VNU Vietnam Japan University
- Type: Public
- Established: September 9, 2016; 9 years ago
- Affiliations: VNU Hanoi
- Rector: Dr Nguyen Hoang Anh
- Location: Hanoi, Vietnam 21°02′N 105°46′E﻿ / ﻿21.03°N 105.76°E
- Website: vju.vnu.edu.vn
- Location within Vietnam

= VNU Vietnam Japan University =

Joint education initiative

VNU Vietnam Japan University (VNU-VJU, Vietnamese: Trường Đại học Việt Nhật, 日越大学) is the seventh university under the Vietnam National University, Hanoi (VNU). It was established in 2014 following a joint declaration issued by Vietnamese and Japanese governments. Vietnam Japan University collaborates with other Japanese universities and corporations around the world. The main campus of the university is under construction in Hoa Lac Hi-tech Park in Hanoi, Vietnam. The government of Japan invests heavily in Vietnamese higher education, and the VJU is an important part of the program. One goal of this initiative is to give international students access to Japanese higher education and the Japanese job market. One reason for the initiative with respect to VJU is that success with respect to these goals has so far been limited.
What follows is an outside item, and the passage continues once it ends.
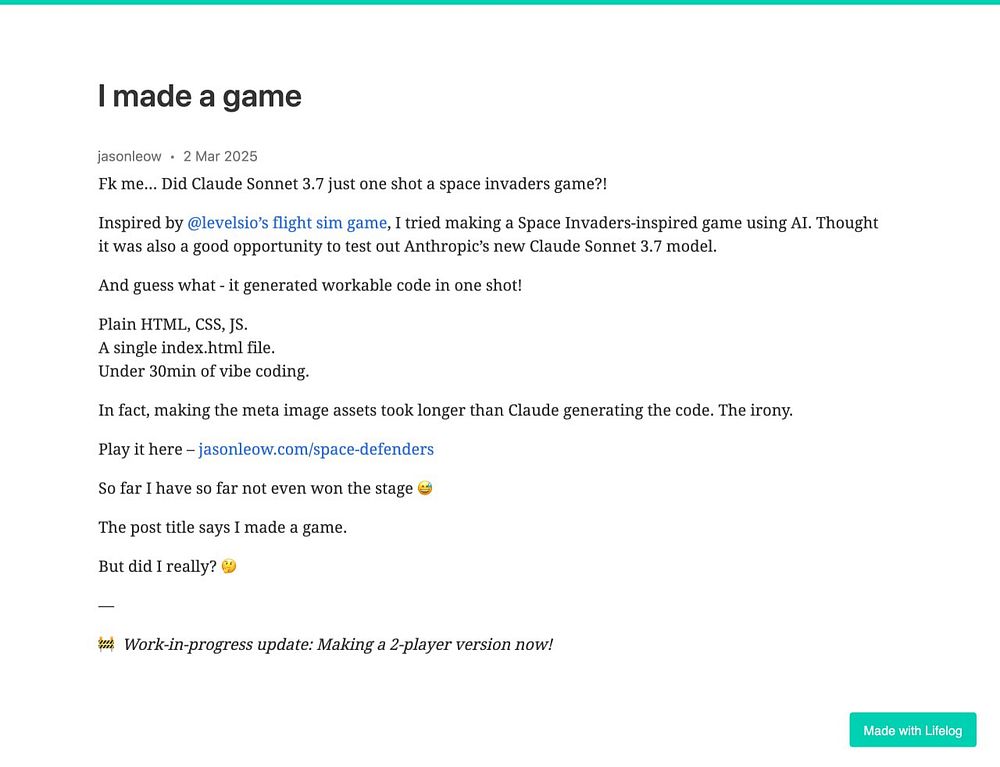Click the italic Work-in-progress update text

point(338,645)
By design, the VJU is meant to grow into an international university with programs capable of supplying qualified technical graduates to both industry and the public sector.

== History ==

Source:

- 2006: The Vietnamese Minister of Education and Training Nguyễn Thiện Nhân requested that the Japan-Vietnam Parliamentarian's Friendship League investigate and plan the establishment of a training institution in cooperation with Japanese companies.

- 2009: A proposal was made at the 1st Conference of the Presidents of Universities of Vietnam and Japan to establish a university that embodied the cultural and educational cooperation between Vietnam and Japan.

- 2010: The governments of Vietnam and Japan issued a joint declaration to consider the establishment of a high-quality university that incorporated Japanese characteristics in Vietnam.

- 2013: The Vietnamese Prime Minister Nguyễn Tấn Dũng and Japanese Prime Minister Shinzō Abe agreed to accelerate the establishment of Vietnam Japan University.

- 2014: Nguyễn Tấn Dũng issued Decision No. 1186/QD - TTG on the establishment of Vietnam Japan University under the Vietnam National University, Hanoi.

- 2015: VNU and Japan International Cooperation Agency (JICA) signed a cooperation agreement, "The Technical Cooperation Project for the Establishment of the Master Programs of Vietnam-Japan University 2015-2020."

- 2016: the opening ceremony and the first entrance ceremony were held on September 9.

== Programs and coordinating universities ==
As of May 2018, there were 7 masters programs and Japanese language courses (common programs) at VJU, with each program having a coordinating Japanese university:

- Area Studies -The University of Tokyo
- Environmental Engineering -The University of Tokyo and Ritsumeikan University
- Business Administration -Yokohama National University
- Global Leadership - Waseda University
- Infrastructure Engineering -The University of Tokyo
- Public Policy -University of Tsukuba
- Nanotechnology -Osaka University
- Climate Change and Development -Ibaraki University
- Japanese language course (common course) -Waseda University

== Partner universities ==
Source:
- The University of Kitakyushu
- Kyoto University
- Kobe University
- Showa Women's University
- Takushoku University
- Nagasaki University
- Hosei University

== Rector ==
- Professor Dr. Furuta Motoo became the first foreign rector of the member university of Vietnam National University, Hanoi, in 2016.